4.6. Advertisements and Third Party Content. Advertisements, marketing and promotions (regardless of who carries these out) of the Merchant Service shall be deemed to be a part of the Merchant Service and must be in compliance with the requirements for Merchant Service set out in this Agreement. Merchant shall provide the marketing materials to Fortumo for review within 2 business days as of the request. If the Merchant Service allows third parties to upload content or modify parts of the Merchant Service, the Merchant shall remain liable for such actions of third parties and the resulting content and Merchant Service.

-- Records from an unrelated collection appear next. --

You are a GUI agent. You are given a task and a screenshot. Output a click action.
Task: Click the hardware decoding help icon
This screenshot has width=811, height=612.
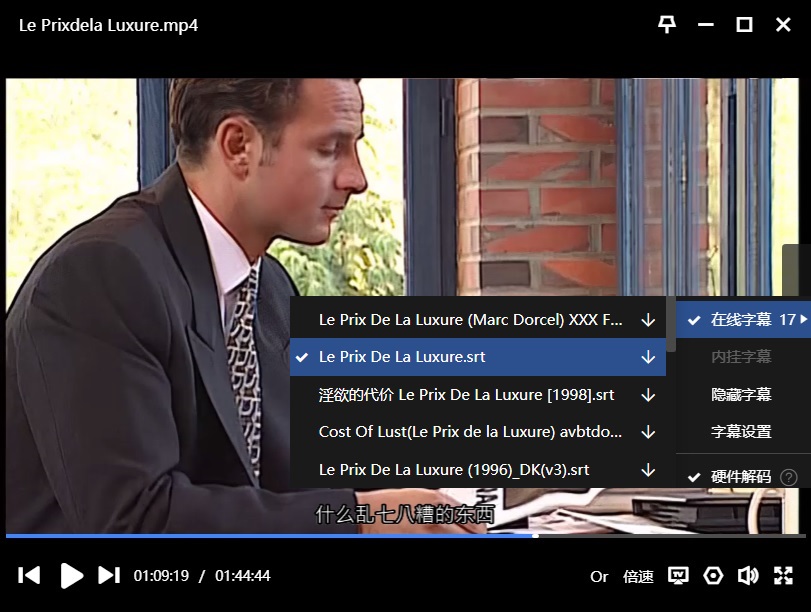pyautogui.click(x=789, y=477)
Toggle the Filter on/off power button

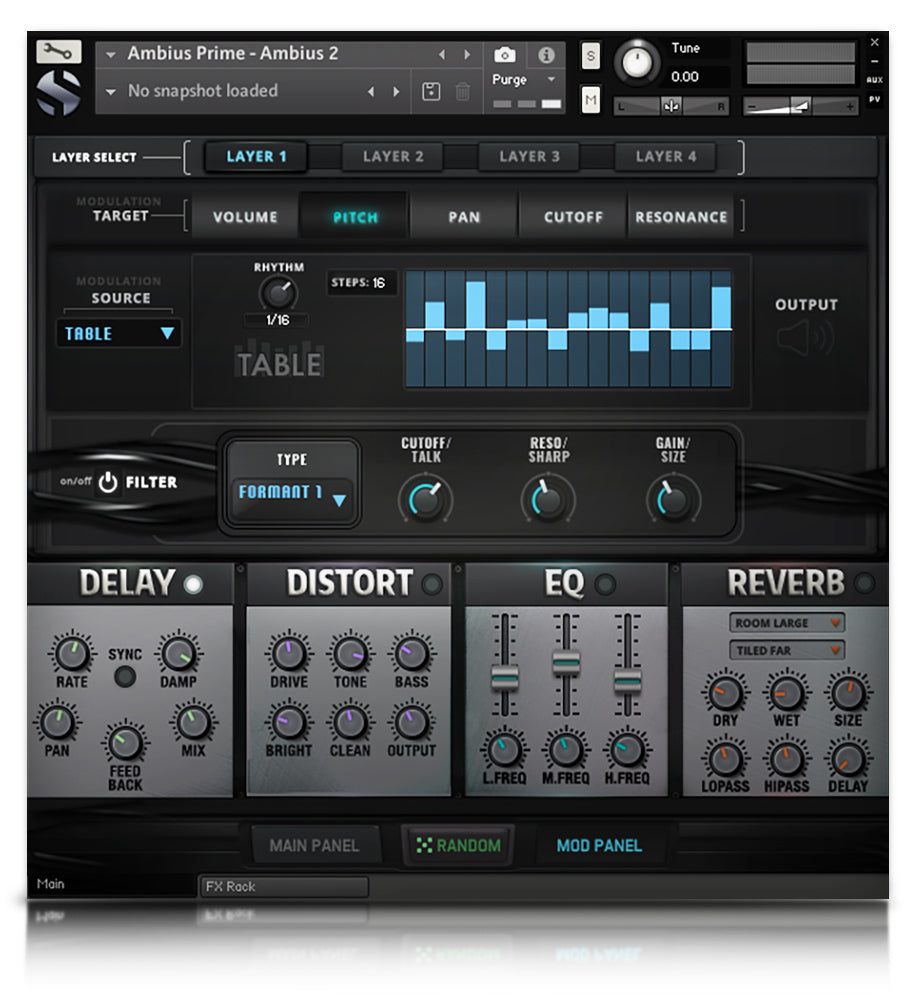[x=108, y=483]
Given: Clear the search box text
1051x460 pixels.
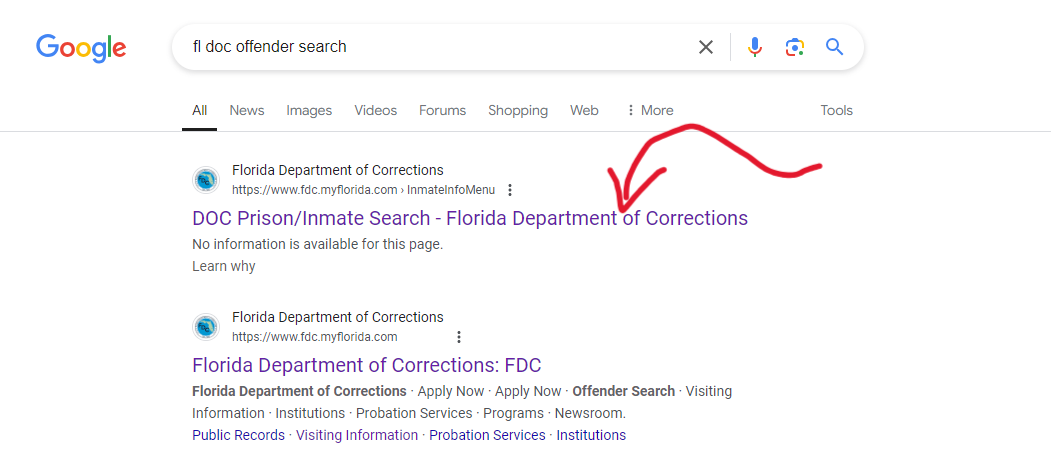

4.7. Protection of End-User’s Data. Fortumo and the Merchant shall protect the privacy and personal data of End-Users in accordance with the highest globally recognized personal data protection standards, as a minimum the personal data protection laws of the jurisdiction where the End-User is a resident. If the Merchant retrieves or receives an End-User’s data from Fortumo or Payment Providers, the Merchant shall retrieve or receive such data, and process such data, only for purposes of fulfilling this Agreement or a request by, or agreement with, the relevant End-User and the Merchant shall not license, sell, rent, distribute, disclose or otherwise grant access to such data. To the extent that each Party processes personal data of European Union residents, such Party shall comply with the relevant EU legislation (e.g. the General Data Protection Regulation 2016/679) and relevant local laws, and the European Commission’s standard contractual clauses for data transfers shall be deemed a part of this Agreement.

5. MERCHANT ACCOUNT

5.1. Merchant Account. In order to use the Services, Merchants are required to open an account with Fortumo (“Merchant Account”), which may include the name, email address, location, phone number and bank account details of the Merchant. The Merchant is responsible for providing and maintaining accurate information in the Merchant Account. The Merchant’s name must be reasonably descriptive, because this name may appear on the End-User’s bill for payments for Merchant Services. Fortumo may, upon request by a Payment Provider, End-User, competent authority or third party with a justified interest, disclose to the aforementioned persons data that is necessary to identify and contact the Merchant.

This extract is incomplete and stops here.